Je ne sais pas comment j’arrive à l’accueil entouré de gens que je ne connais pas, attendant, eux aussi, sûrement des nouvelles de leurs proches. Alors que l’aube se lève, j’ai l’impression qu’il s’est passé une éternité quand un médecin appelle mon nom. Son visage impassible ne démontre aucune information sur l’état de santé d’Erin. Je m’avance rapidement vers ce gamin qui a presque mon âge, certainement un interne.

— Monsieur O’Connell ? Bonjour, je suis le docteur Byrne. Je suis en charge du dossier de votre compagne. À priori, Mademoiselle Walsh aurait été victime d’une tachycardie ventriculaire. Lorsqu’elle est arrivée aux urgences, elle était en arrêt cardio-respiratoire. Malheureusement, quand nous avons réussi à faire repartir son cœur, trop de temps s’était écoulé et son cerveau n’a pu être oxygéné comme il fallait. Elle semble en état de mort cérébrale. Je suis navré.
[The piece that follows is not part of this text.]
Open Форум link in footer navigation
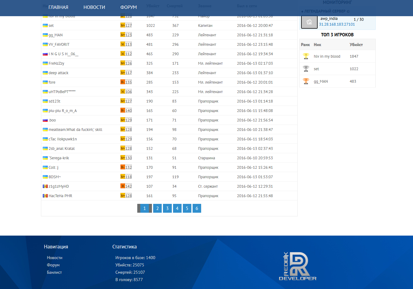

À ces mots, mon monde s’écroule. Ma tête tourne, mes oreilles bourdonnent. Je n’entends plus ce que ce médecin me raconte. Mon âme se désagrège. Je veux Erin, juste Erin. Sans elle, je ne suis rien. Mes poings se serrent, ma mâchoire se crispe. J’attrape cet abruti par le col de sa blouse, et le soulève de quelques centimètres.

— Vous allez retourner auprès d’Erin et la sauver ! le menacé-je, hors de moi.

Rapidement, des hommes de la sécurité m’agrippent les bras me faisant lâcher prise. Ils questionnent le docteur qui leur fait un signe de tête puis, tout en réajustant sa blouse, il s’adresse de nouveau à moi.

— Monsieur O’Connell, je suis vraiment désolé, mais nous ne pouvons plus rien faire pour mademoiselle Walsh. Cependant, nous l’avons placée sous assistance respiratoire pour la maintenir en vie et poursuivre la grossesse encore quelques semaines avant de devoir lui faire subir une césarienne. Votre enfant sera ensuite mis sous couveuse le temps nécessaire à son bon développement.

Putain ! J’en ai même oublié mon bébé. De nouveau, je perds pied avec la réalité, ma vue se trouble, ma tête tourne, et je ne comprends pas un traître mot de ce que le toubib me raconte.

En même temps que les souvenirs surgissent dans mon esprit, je lui raconte avec des mots d’enfants combien sa maman et moi étions heureux de nous marier, de l’accueillir. Malheureusement, l’avenir en a décidé autrement.

Une main fraîche me ramène au présent. Mon visage baigné de larmes entraperçoit celui de ma baby girl qui est dans le même état que le mien.

— On a appris par la suite que ta maman avait dû avoir des palpitations, mais qu’elle n’avait pas dû les sentir.

— C’est quoi des palpitations ?

Je me frotte le visage de mes mains pour me reprendre.

— C’est lorsque ton cœur bat trop vite, beaucoup trop vite..

Sans un mot de plus, je me glisse près de son petit corps, et la serre tout contre moi. Pas besoin de paroles. Seule la présence de l’un et l’autre nous suffit. J’attends que ses spasmes se calment, qu’elle s’endorme enfin. Je passe juste le fait que c’est sûrement moi et ma stupide demande en mariage qui ont précipités son décès.